The British capital gains tax system is now like the old Schleswig-Holstein question – so complex that, as Lord Palmerston might have said, only three men in Europe understand it. One is dead, the second gone mad, and the third our own Iron Chancellor. The second must have been a tax accountant.

To be fair, at least the Government is trying. We are moving into an age of even lower taxation worldwide, thanks to US President George Bush and recent German reforms. UK plc must stay competitive by keeping an eye on what is going on overseas.

And the mantra of reduced bureaucracy will never lose its strength. I went through the forms for a small business to take on a new employee this week. The main, 27-page form, contained endless tax tables (superfluous for anyone who can use a calculator) and pretty pictures of yet other forms to be filled in. Meanwhile, it failed to answer some basic questions.

But the main problem of this government initiative is the same as the orchid grower's. It is almost impossible to create entrepreneurial spirit. The Government needs to differentiate between two spheres of policy. In business, it is not what you do, but what you do not do that is important. Fewer forms, less tax, less fiddling. It is by removing government from the field of business that the miracle will happen.

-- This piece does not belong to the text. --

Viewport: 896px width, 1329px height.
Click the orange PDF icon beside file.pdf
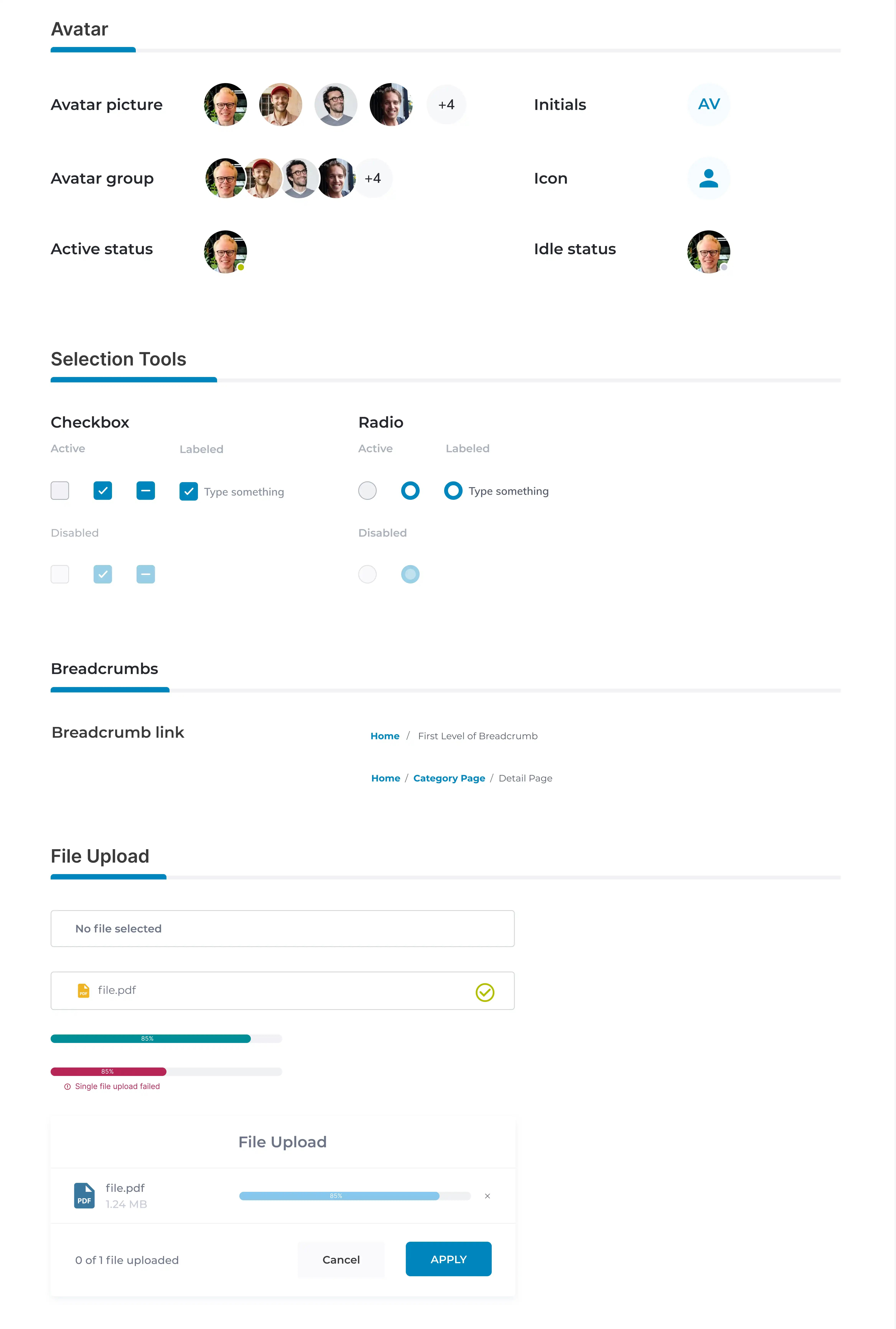point(83,990)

In other areas, such as education, there is much that can be done. Far too many graduates combine dubious word and number skills with complete inexperience of public presentations.

I spent election night drunk on the vast balcony of a Belgravia diplomatic club. I chatted with an extraordinary entrepreneur – a real sport in the orchid sense – who had built up a range of companies by the age of 33. He operated abroad, of course. I wonder what he would have thought of all those 27-page forms.